Acceptance can mean many things—for some people, it represents a kind of defeat; for others, in contrast, serenity. But for our purposes, “acceptance” is neither a state of mind nor an act of surrender.
Rather, it is simply choosing to allow our feelings to be as they already are.
Acceptance is one of the six core processes in ACT’s model of psychological flexibility, and its prominence as literally the first word within the acronym (Acceptance and Commitment Therapy) offers us a strong hint as to its importance.
Note that acceptance, in this usage, is not merely tolerance.
ACT does not ask us to suffer in silence, or to quit, give up, or otherwise yield to pain or despair.
Note also that “acceptance” is not intended to be synonymous with enlightenment.
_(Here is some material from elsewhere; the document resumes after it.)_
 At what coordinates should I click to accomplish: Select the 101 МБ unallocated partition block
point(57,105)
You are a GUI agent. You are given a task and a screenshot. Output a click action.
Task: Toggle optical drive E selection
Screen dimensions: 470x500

It is not an airy mental state to be achieved nor a distant metaphysical mountaintop to be climbed.
Acceptance, as a pathway to psychological flexibility, is a behavior.
It’s something we do.
The good news is, if you’ve been flirting with Jon Kabat-Zin’s Body Scan, you’ve already been practicing a form of acceptance by learning how to “breath in” to parts of your body.
There are many ways we can accept our feelings, from simple “making room” exercises to more advanced combinations of ACT tools, to even more expansive forms of acceptance which can change our relationship to reality itself.
All of these practices are intended to help us identify what we can and can’t change, and in doing so, free us from unworkable control strategies so we can focus our effort where it counts.